In Aztec mythology, the god Nanāhuātzin or Nanāhuātl (or Nanauatzin, the suffix -tzin implies respect or familiarity; Nanāhuātzin /nci/), the most humble of the gods, sacrificed himself in fire so that he would continue to shine on Earth as the Sun, thus becoming the solar deity. Nanāhuātzin means "full of sores." According to a translation of the Histoyre du Mechique, Nanāhuātzin is the son of Ītzpāpālōtl and Cozcamiauh or Tonantzin, but was adopted by Piltzintecuhtli and Xōchiquetzal. In the Codex Borgia, Nanāhuātzin is represented as a man emerging from a fire. This was originally interpreted as an illustration of cannibalism. He is probably an aspect of Xolotl.

== Aztec tradition ==
The Aztecs had various myths about the creation, and Nanāhuātzin participates in several. In the legend of Quetzalcōātl, Nanāhuātzin helps Quetzalcōātl to obtain the first grains, which will be the food of humankind. In Aztec mythology, the universe is not considered permanent or everlasting, but rather subject to death, like any living creature. However, even as it dies, the universe is reborn into a new age, or "Sun." Nanāhuātzin is best known from the legend of the Five Suns as related by Bernardino de Sahagún.

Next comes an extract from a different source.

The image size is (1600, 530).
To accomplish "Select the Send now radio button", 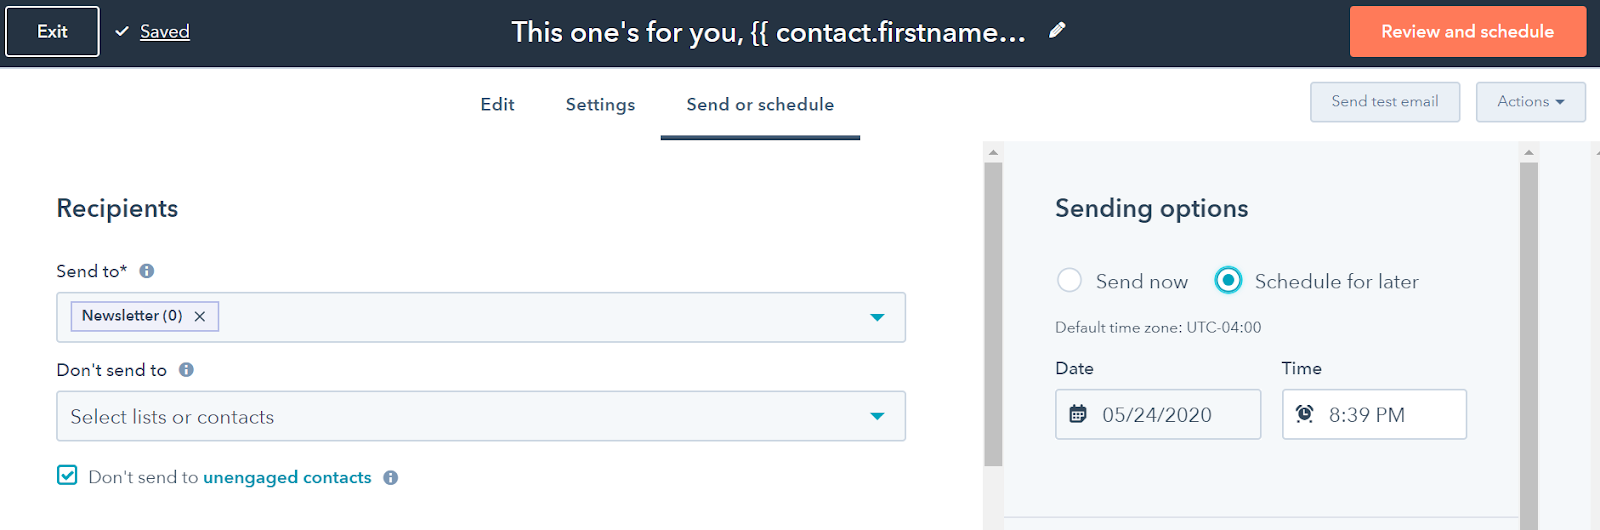I will [1069, 281].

In this legend, which forms the basis for most Nahua myths, there were four creations. In each one, one god has taken on the task of serving as the sun: Tezcatlipoca, Quetzalcōātl, Tlaloc, and Chalchiuhtlicue. Each age ended because the gods were not satisfied with the humans they had created. Finally, Quetzalcōātl, with the aid of Xolotl, retrieves the sacred bones of their ancestors, mixes them with corn and his own blood, and manages to make acceptable human beings. However, no other god wants the task of being the Sun.

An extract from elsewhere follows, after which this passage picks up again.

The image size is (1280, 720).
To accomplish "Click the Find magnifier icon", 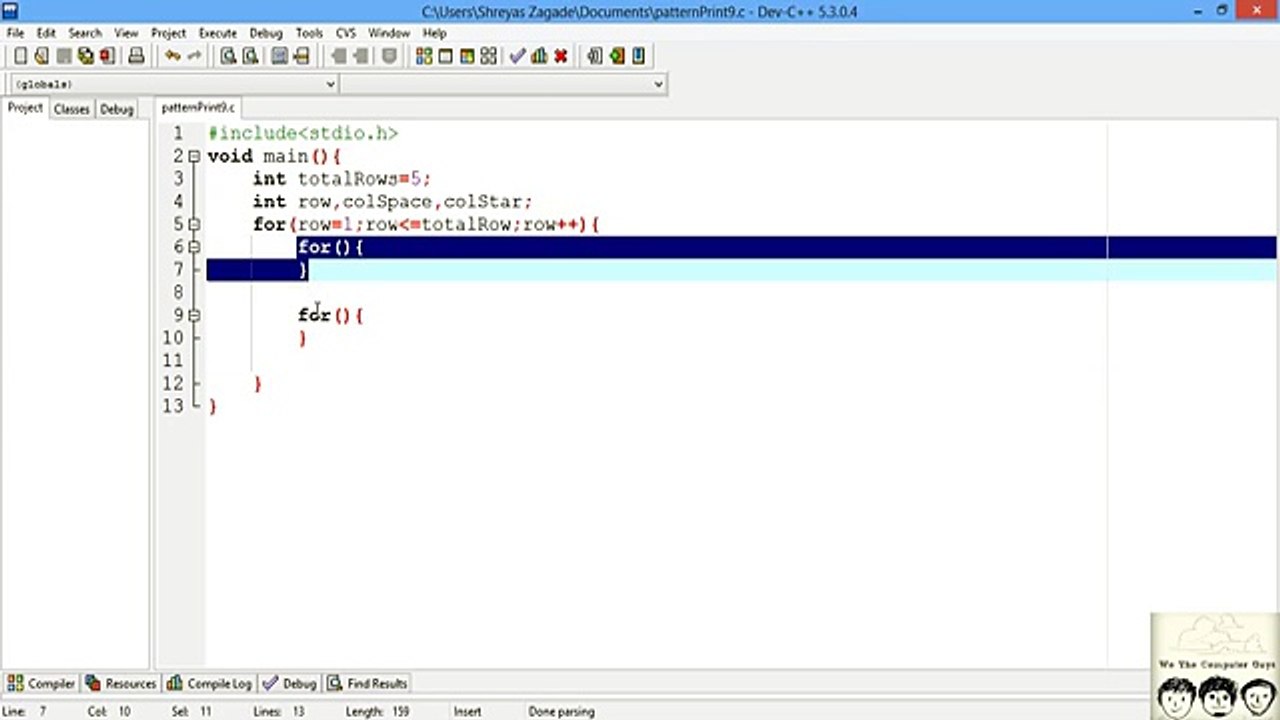I will pos(228,56).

The gods decide that the fifth, and possibly last, sun must offer up his life as a sacrifice in fire. Two gods are chosen: Tēcciztēcatl and Nanāhuātzin. The former is chosen to serve as the Sun because he is wealthy and strong, while the latter will serve as the Moon because he is poor and ill. Tēcciztēcatl, who is proud, sees his impending sacrifice and transformation as an opportunity to gain immortality. The humble Nanāhuātzin accepts because he sees it as his duty. During the days leading up to the sacrifice, both gods undergo purification. Tēcciztēcatl makes offerings of rich gifts and coral. Nanāhuātzin offers his blood and performs acts of penance.

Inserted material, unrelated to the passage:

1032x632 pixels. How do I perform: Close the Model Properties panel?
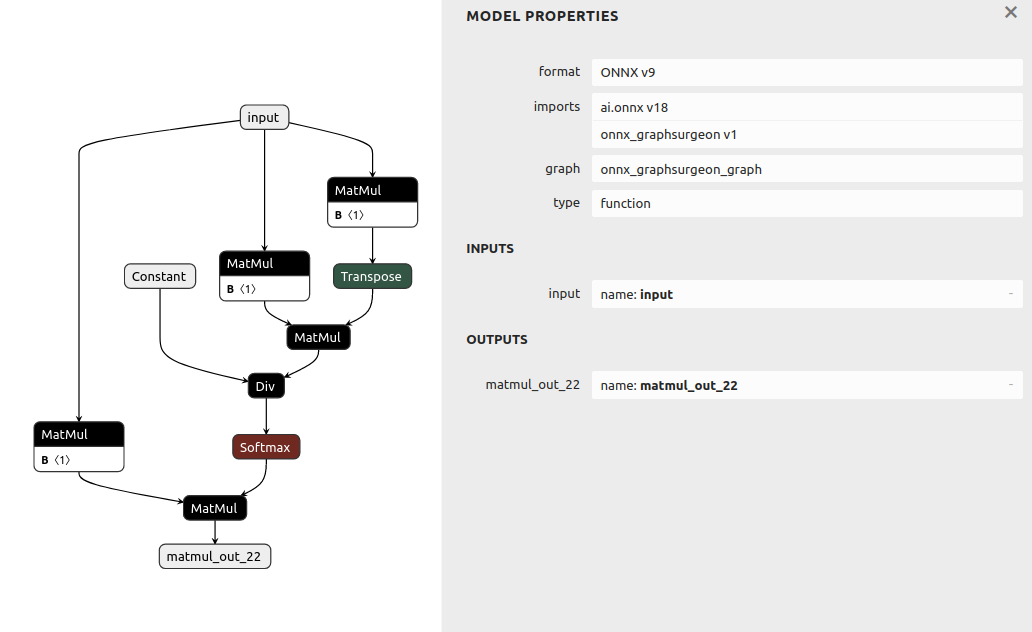pyautogui.click(x=1010, y=13)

The gods prepare a large bonfire that burns for four days, and construct a platform high above it from which the two chosen gods must leap into the flames. On the appointed day, Tēcciztēcatl and Nanāhuātzin seat themselves upon the platform, awaiting the moment of sacrifice. The gods call upon Tēcciztēcatl to immolate himself first. After four attempts to throw himself onto the pyre, which is giving off extremely strong heat by this time, his courage fails him and he desists. Disgusted at Tēcciztēcatl's cowardice, the gods call upon Nanāhuātzin, who rises from his seat and steps calmly to the edge of the platform. Closing his eyes, he leaps from the edge, landing in the very center of the fire. His pride wounded upon seeing that Nanāhuātzin had the courage that he lacked, Tēcciztēcatl jumped upon the burning pyre after him.

Nothing happens at first, but eventually two suns appear in the sky. One of the gods, angry over Tēcciztēcatl's lack of courage, takes a rabbit and throws it in Tēcciztēcatl's face, causing him to lose his brilliance. Tēcciztēcatl thus becomes the moon, which bears the impression of a rabbit to this very day. Yet the Sun remains unmoving in the sky, parching and burning all the ground beneath. Finally, the gods realize that they, too, must allow themselves to be sacrificed so that human beings may live. They present themselves to Ehecatl, who offers them up one by one. Then, with the powerful wind that arises as a result of their sacrifice, Ehecatl makes the Sun move through the sky, nourishing the earth rather than scorching it.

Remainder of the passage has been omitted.